Antero Korhonen went to get some pictures from his game camera, but the camera was not quite where Korhonen had left it. The photos were the last ones the camera would ever take.
Easter Monday was a sunny spring day. The temperature in Sumiainen in Äänekoski was well above 10 degrees Celsius, and the newly hibernating bear was out foraging for food.
Instead of food, it found a game camera and got interested.
– The bear took the selfies first, then put the camera in its mouth and turned it around, Korhonen says.
After taking the pictures, the bear opened the back cover of the camera.
– Probably tried to adjust it, but couldn’t and the camera broke. I have to go and buy a new one, but that’s okay, the technology has also improved in them.

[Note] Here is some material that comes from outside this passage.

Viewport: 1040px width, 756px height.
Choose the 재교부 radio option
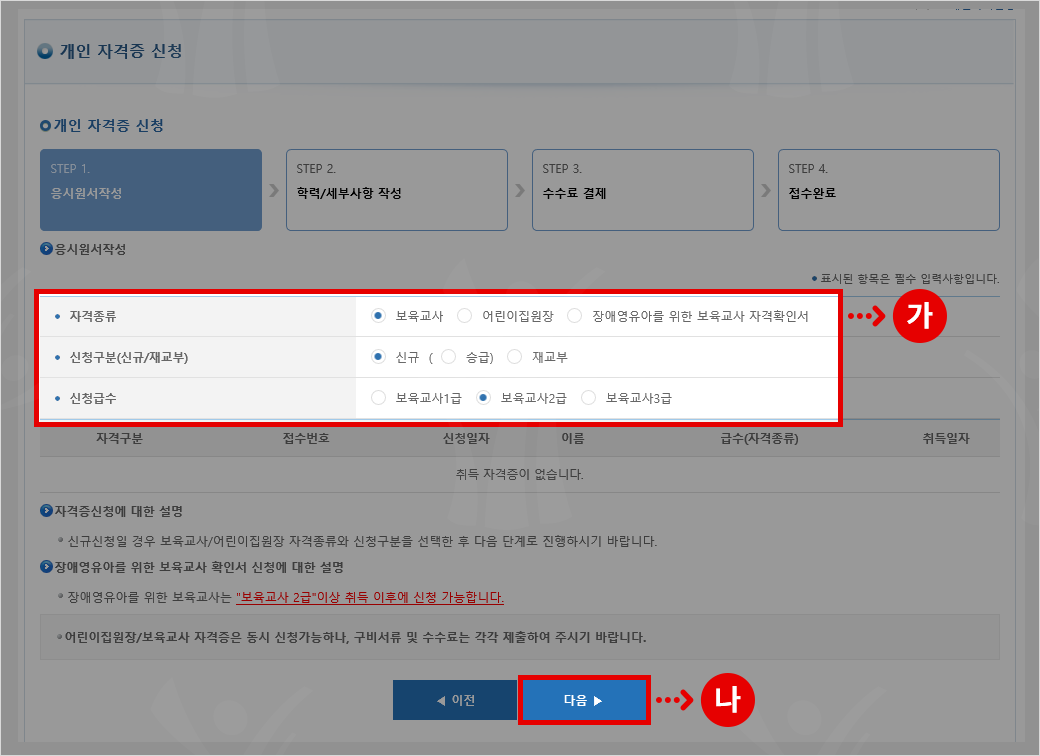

Korhosen has several cameras and a game field of more than two hectares. He has been shooting with game cameras since 2016.
– I have dozens of pictures of bears, some of them are pictures of puppies as adults. I know those bears, and they know me, and they don’t care what I do.

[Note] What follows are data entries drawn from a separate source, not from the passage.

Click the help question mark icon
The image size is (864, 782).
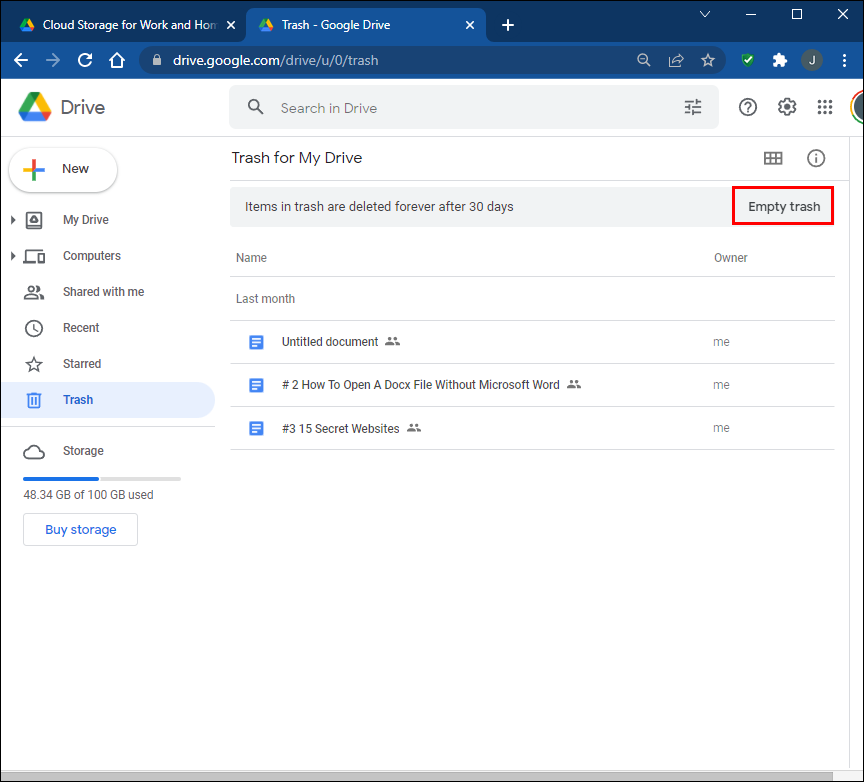point(748,107)
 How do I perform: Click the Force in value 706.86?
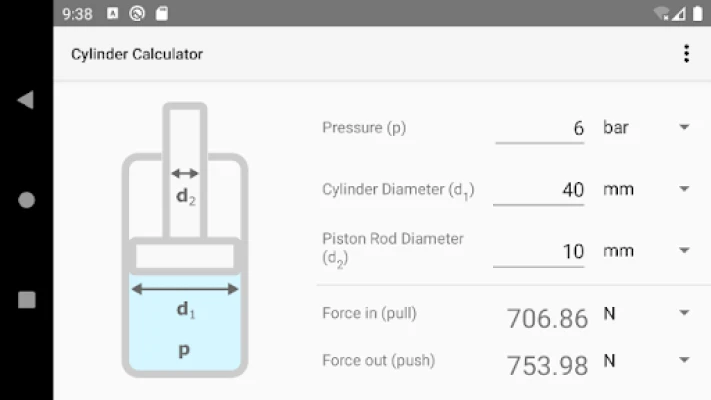pyautogui.click(x=547, y=318)
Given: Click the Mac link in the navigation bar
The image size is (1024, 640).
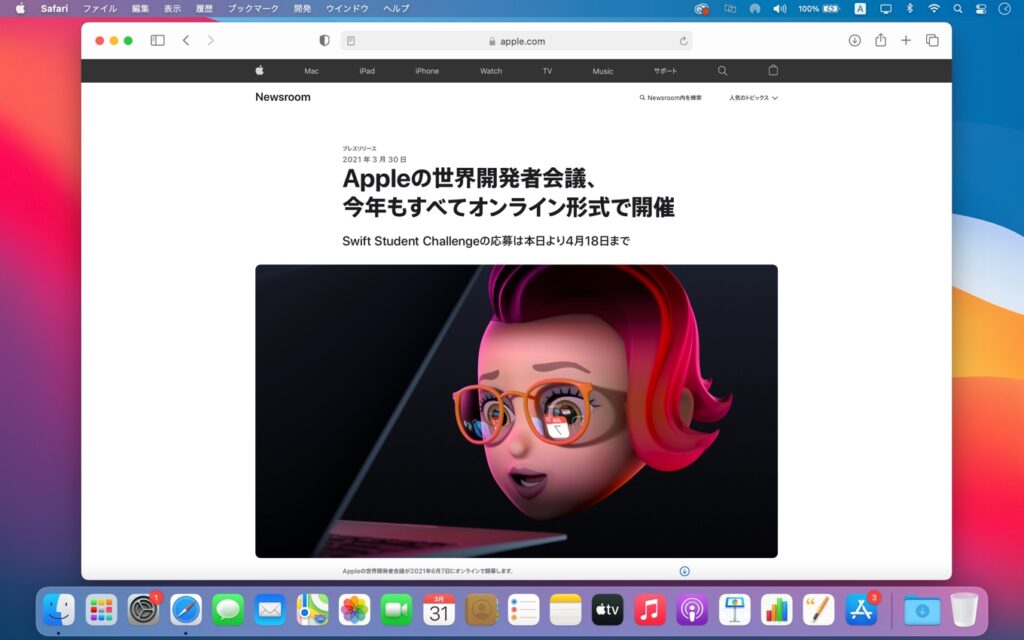Looking at the screenshot, I should pyautogui.click(x=311, y=71).
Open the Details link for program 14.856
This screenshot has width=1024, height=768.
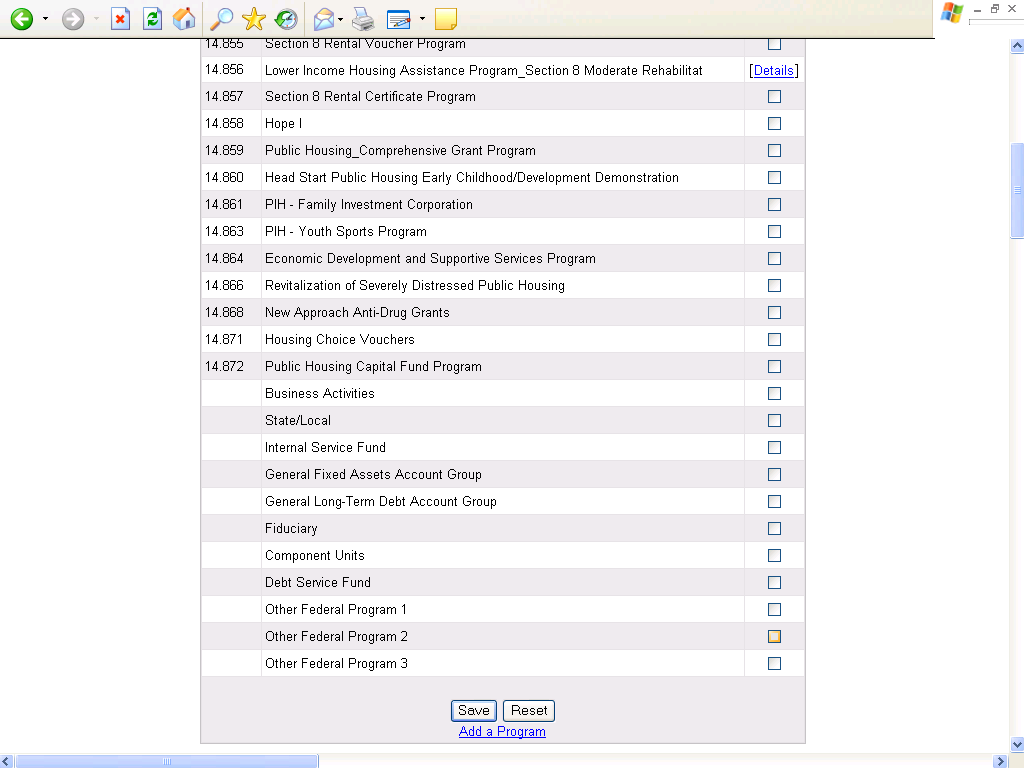[x=774, y=71]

The bear that got to know the camera better appeared in the landscape last summer.
– It has been eating in an oat field there, and now, after waking up from hibernation, it walked in front of the camera.
According to the Finnish Natural Resources Agency’s estimate, there are less than 2,000 bears in Finland before the hunting season that starts next August. The number is one-fifth less than last year. The population is strongest in Eastern Finland and Lapland.